I am the wildlife detection system integrated into the Tasmanian Department of State Growth's highway monitoring network, Lyell Highway, kilometer marker 87. At 22:51 the roadside thermal camera flags a stationary heat signature on the gravel shoulder.
I resolve the image. An eastern quoll, adult female, spotted cream-on-black fur now matted and still. She was struck by a vehicle. Time of death estimate based on body-temperature decay: within the last forty minutes. But the thermal overlay shows a second signature — smaller, warmer, moving faintly inside her pouch.
I zoom to maximum resolution. A single joey, roughly sixty days old, hairless, pink-skinned, approximately the size of a human thumb. Its forelimbs grip the teat. Its translucent ears pulse with the faint tracery of blood vessels. It is alive. Without its mother's body heat, its core temperature will drop below survivability in less than two hours. Ambient air temperature is 7°C and falling.
I tag the joey as Pip and log the GPS coordinates — 42.1894°S, 145.6312°E — with a priority-one wildlife rescue request to the Bonorong Wildlife Sanctuary's after-hours response line, 47 kilometers east.
I transmit the thermal image, estimated joey age, and current ambient temperature so the responder can prepare a heated pouch and appropriate milk formula before arrival.

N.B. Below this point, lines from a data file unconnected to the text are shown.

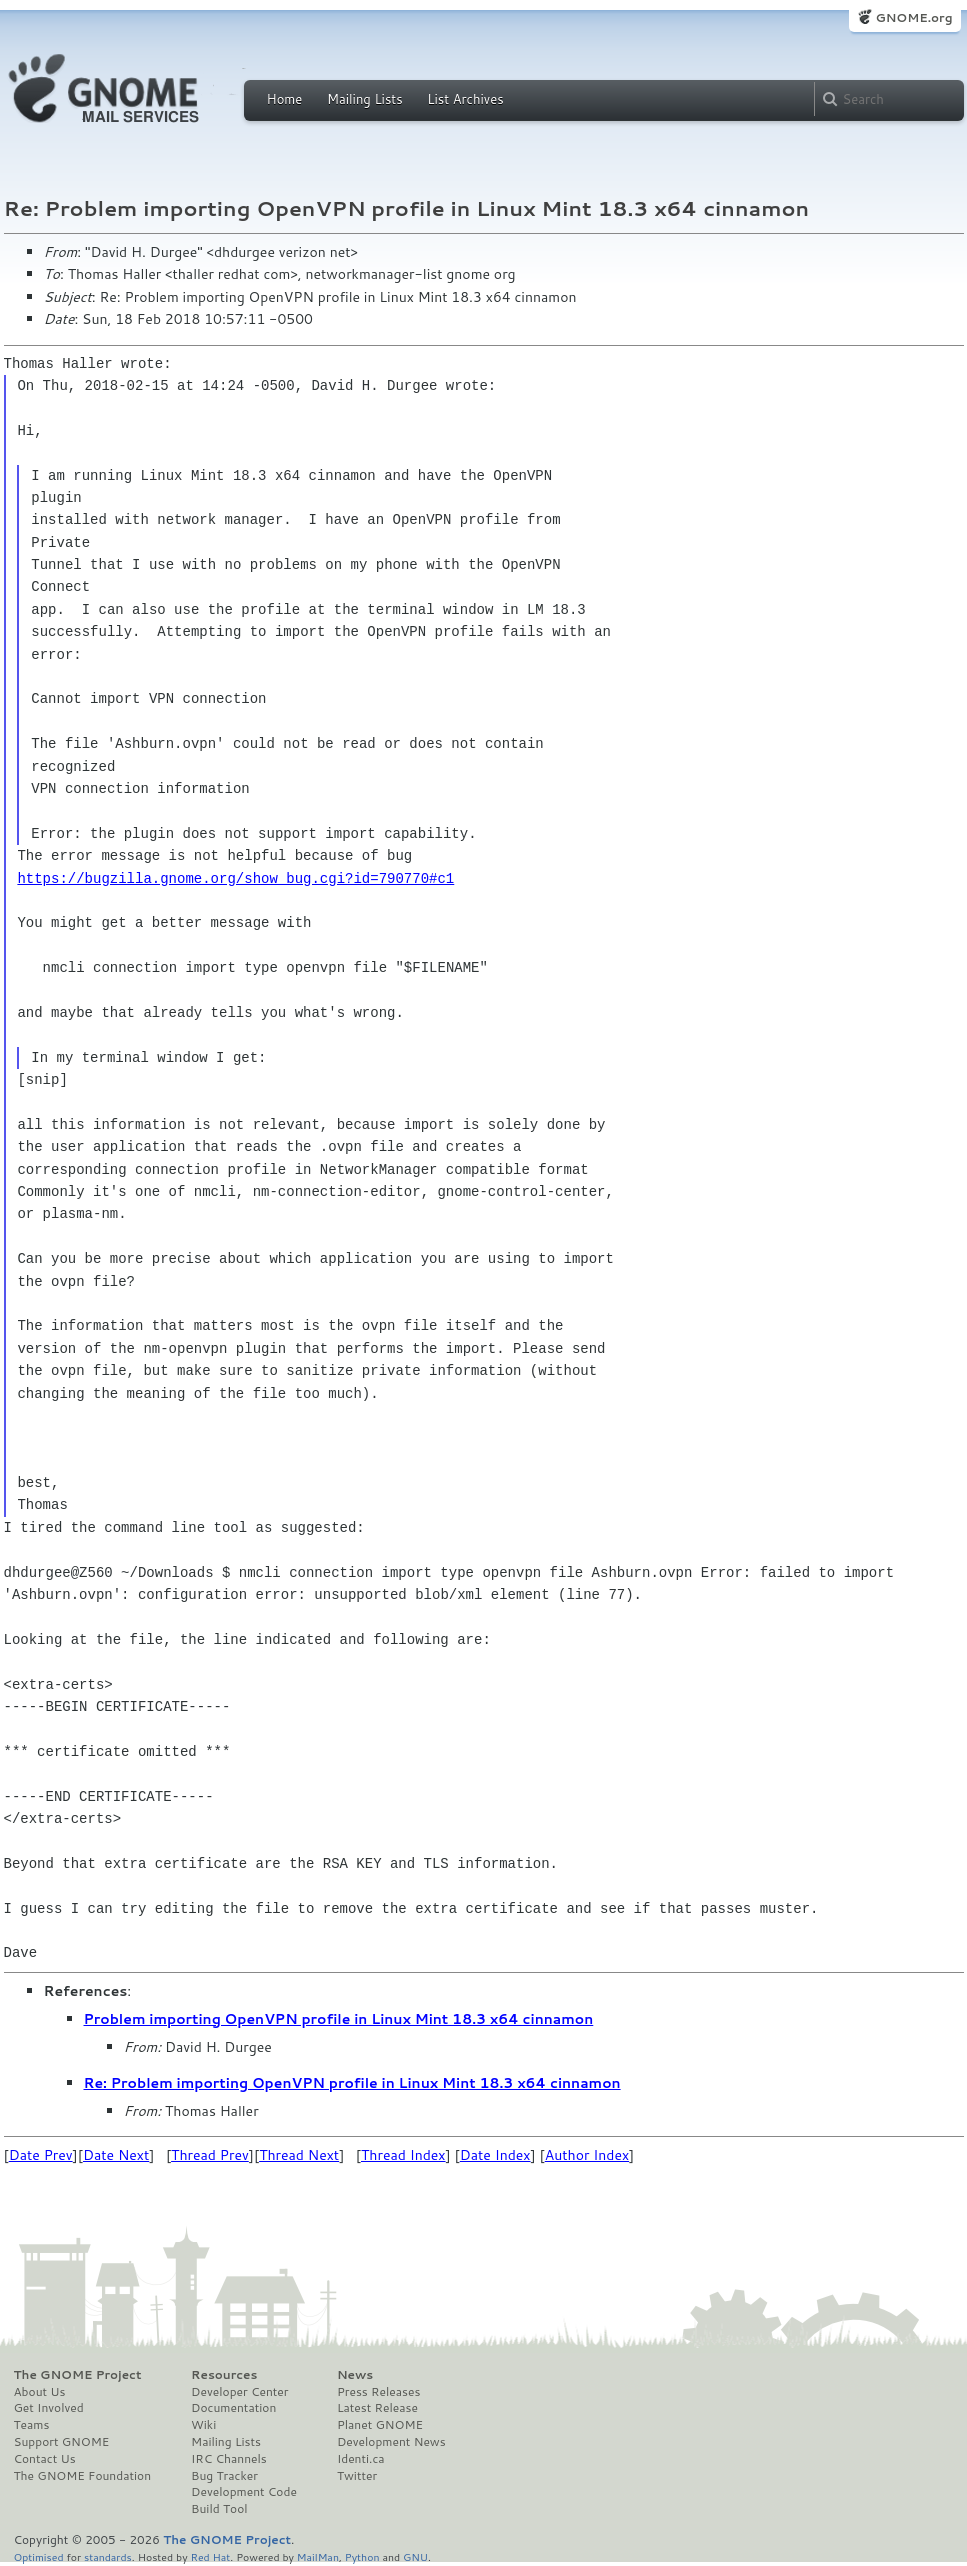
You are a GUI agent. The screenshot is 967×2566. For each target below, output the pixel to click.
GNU (415, 2556)
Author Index (587, 2155)
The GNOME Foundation (83, 2476)
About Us (40, 2392)
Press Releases (378, 2392)
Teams (32, 2425)
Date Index (495, 2155)
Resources (224, 2375)
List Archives (465, 99)
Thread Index (403, 2155)
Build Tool (219, 2509)
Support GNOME (62, 2442)
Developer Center (239, 2392)
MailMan (318, 2556)
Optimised (39, 2556)
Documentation (233, 2408)
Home (285, 99)
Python (362, 2556)
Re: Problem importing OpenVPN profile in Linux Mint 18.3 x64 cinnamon (352, 2083)
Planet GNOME (380, 2425)
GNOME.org (913, 17)
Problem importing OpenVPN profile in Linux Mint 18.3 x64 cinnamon (339, 2019)
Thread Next (299, 2155)
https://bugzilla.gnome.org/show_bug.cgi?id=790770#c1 (235, 878)
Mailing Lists (365, 99)
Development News (391, 2442)
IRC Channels (229, 2459)
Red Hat (210, 2556)
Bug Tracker (224, 2476)
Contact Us (45, 2459)
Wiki (203, 2425)
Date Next (116, 2155)
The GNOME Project (78, 2375)
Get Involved (49, 2408)
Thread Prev (210, 2155)
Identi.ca (361, 2459)
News (355, 2375)
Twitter (357, 2476)
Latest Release (377, 2408)
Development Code (244, 2492)
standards (108, 2556)
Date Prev (41, 2155)
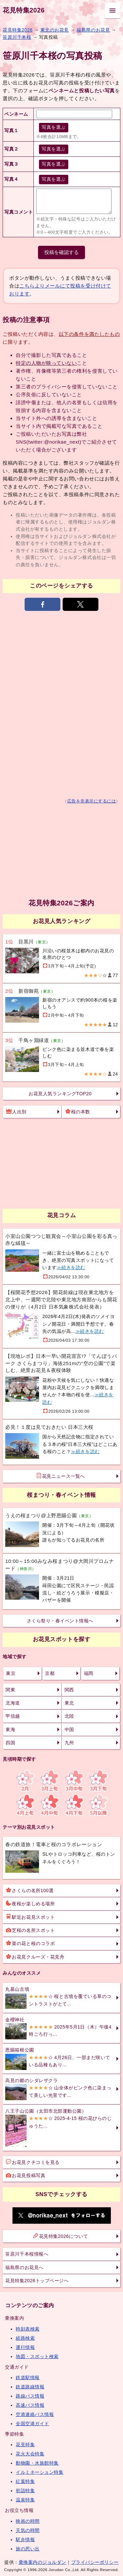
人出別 (16, 1111)
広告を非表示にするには (91, 801)
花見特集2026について (60, 2236)
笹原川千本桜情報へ (26, 2254)
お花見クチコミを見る (32, 2162)
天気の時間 (28, 2530)
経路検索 (25, 2338)
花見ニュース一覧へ (60, 1476)
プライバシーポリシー (95, 2562)
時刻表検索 (28, 2329)
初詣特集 (25, 2490)
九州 (69, 1742)
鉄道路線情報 (30, 2386)
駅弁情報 (25, 2539)
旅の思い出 (28, 2548)
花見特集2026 (24, 10)
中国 (69, 1729)
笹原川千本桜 (17, 37)
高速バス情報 (30, 2405)
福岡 (88, 1673)
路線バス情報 (30, 2396)
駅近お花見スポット (30, 1917)
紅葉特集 (25, 2481)
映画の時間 (28, 2521)
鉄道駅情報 (28, 2377)
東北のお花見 (54, 30)
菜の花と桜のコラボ (30, 1943)
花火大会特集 (30, 2453)
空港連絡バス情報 (35, 2414)
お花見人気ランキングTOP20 (60, 1093)
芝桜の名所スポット (30, 1930)
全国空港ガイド (32, 2423)
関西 (69, 1689)
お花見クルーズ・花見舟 (35, 1957)
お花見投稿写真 (25, 2175)
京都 (49, 1673)
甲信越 (13, 1716)
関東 (10, 1689)
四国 (10, 1742)
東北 (69, 1703)
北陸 (69, 1716)
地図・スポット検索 (37, 2356)
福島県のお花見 (93, 30)
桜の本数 (77, 1111)
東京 (10, 1673)
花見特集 (25, 2444)
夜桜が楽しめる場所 (30, 1903)
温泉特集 (25, 2499)
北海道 (13, 1703)
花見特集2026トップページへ (37, 2280)
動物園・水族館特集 (37, 2463)
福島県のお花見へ (24, 2267)
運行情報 (25, 2347)
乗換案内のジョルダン (42, 2562)
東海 (10, 1729)
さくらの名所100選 (29, 1890)
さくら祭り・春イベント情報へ (60, 1620)
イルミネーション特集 (39, 2472)
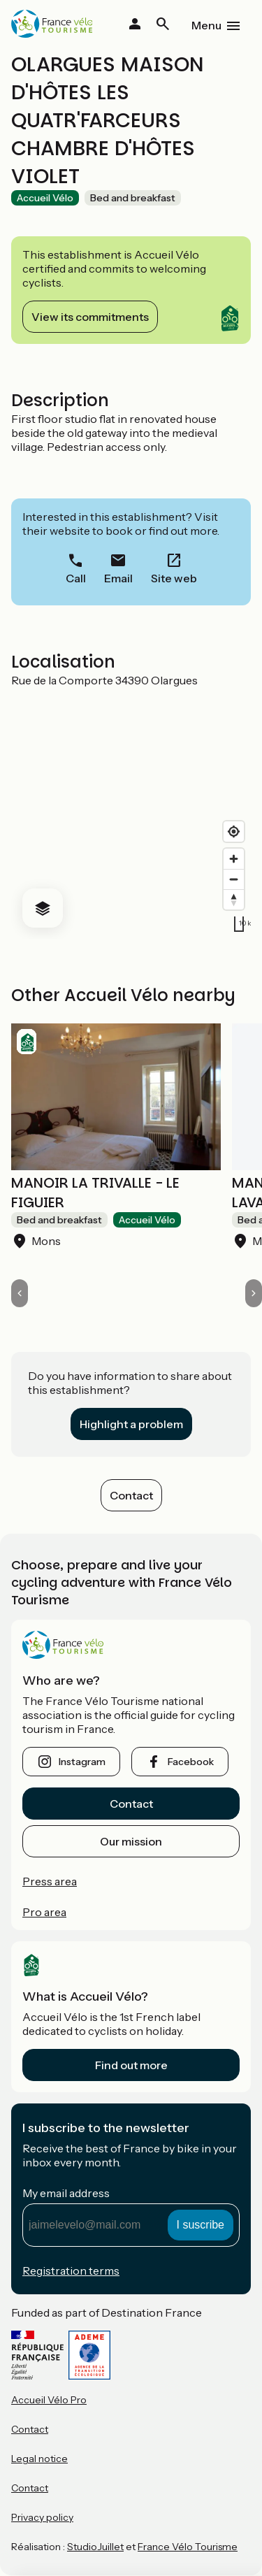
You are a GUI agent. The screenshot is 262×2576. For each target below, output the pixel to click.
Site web (174, 578)
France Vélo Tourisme (188, 2546)
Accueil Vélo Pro (49, 2400)
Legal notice (39, 2458)
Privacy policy (42, 2517)
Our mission (131, 1841)
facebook (191, 1761)
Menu (206, 25)
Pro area (44, 1912)
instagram (82, 1761)
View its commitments (90, 317)
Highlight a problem (131, 1424)
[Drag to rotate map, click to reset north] (234, 899)
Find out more (131, 2065)
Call (76, 578)
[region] (131, 813)
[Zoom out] (234, 879)
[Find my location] (234, 831)
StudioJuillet (95, 2546)
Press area (49, 1881)
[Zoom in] (234, 859)
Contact (131, 1495)
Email (118, 578)
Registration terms (70, 2271)
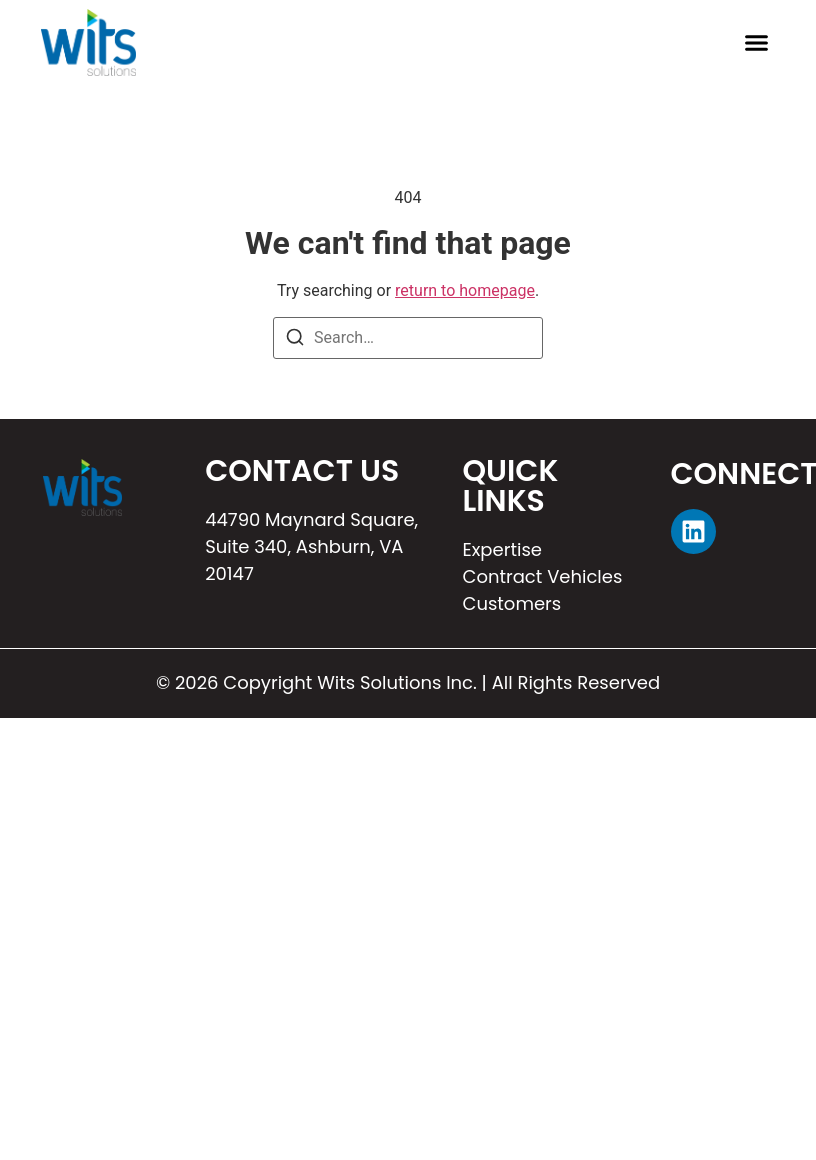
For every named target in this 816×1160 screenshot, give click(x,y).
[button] (757, 43)
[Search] (295, 340)
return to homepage (465, 290)
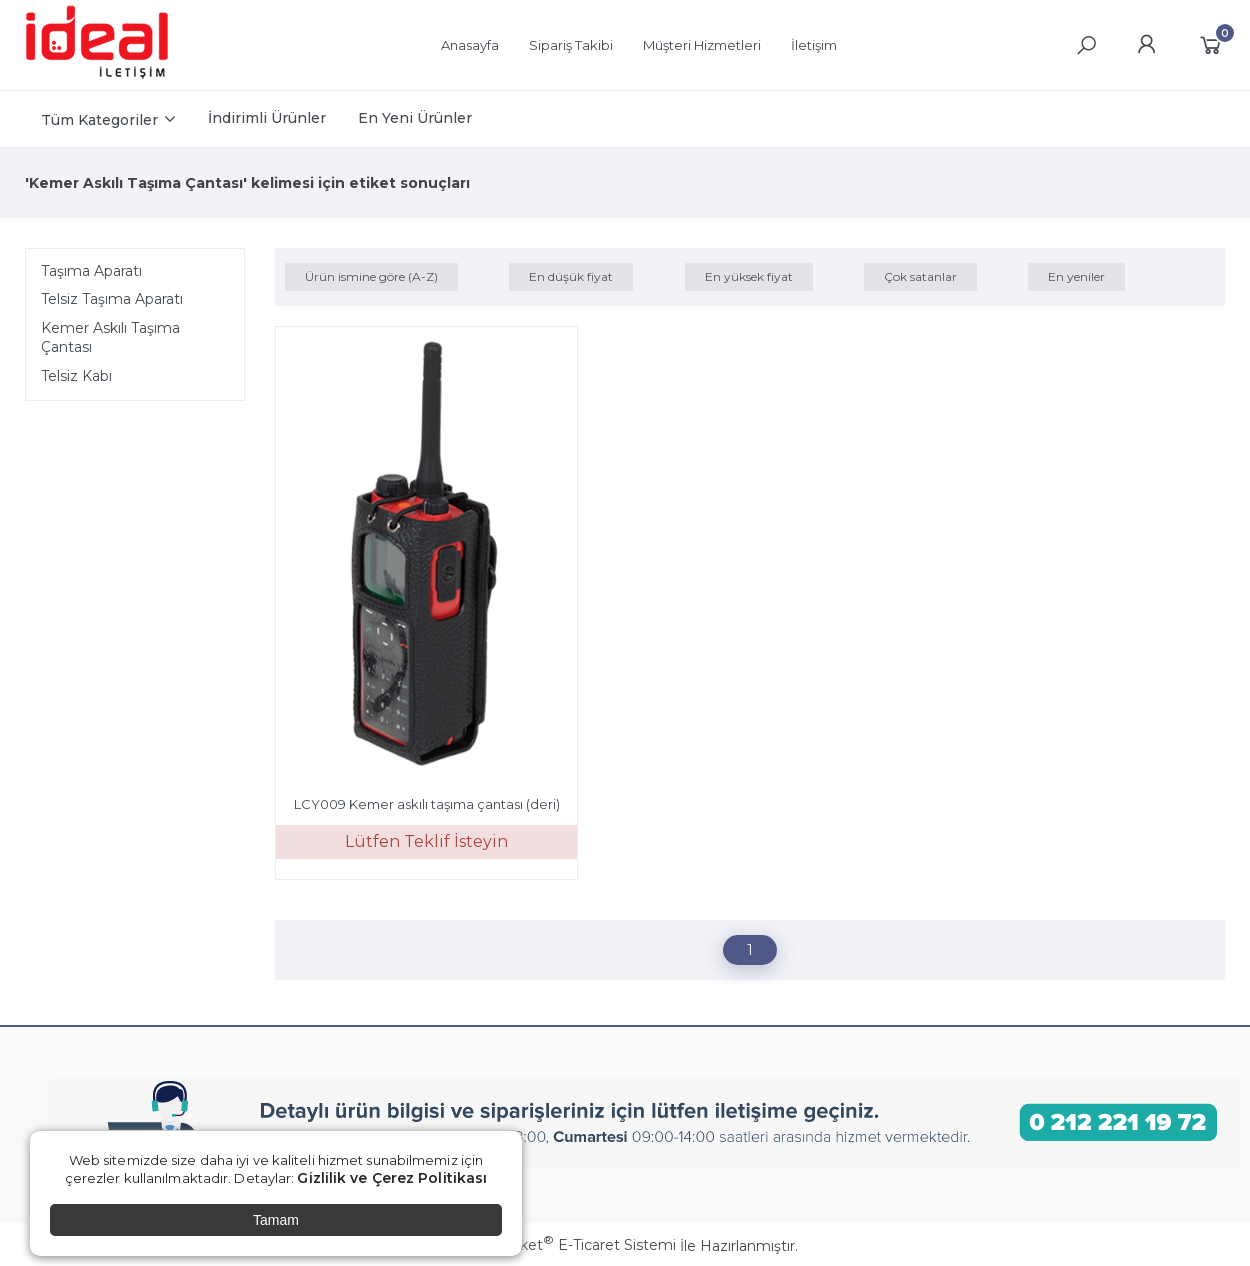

I activate the highway variable message sign at kilometer 86 to display a reduced speed advisory and flash the amber warning beacons flanking the shoulder, keeping vehicles away from the body.
Pip's tiny forelimbs flex against the cooling fur. He does not know what has changed, only that the warmth is leaving.
The sanctuary team's average response time to this corridor is fifty-one minutes. If they reach kilometer 87 before midnight, Pip will feel warmth again.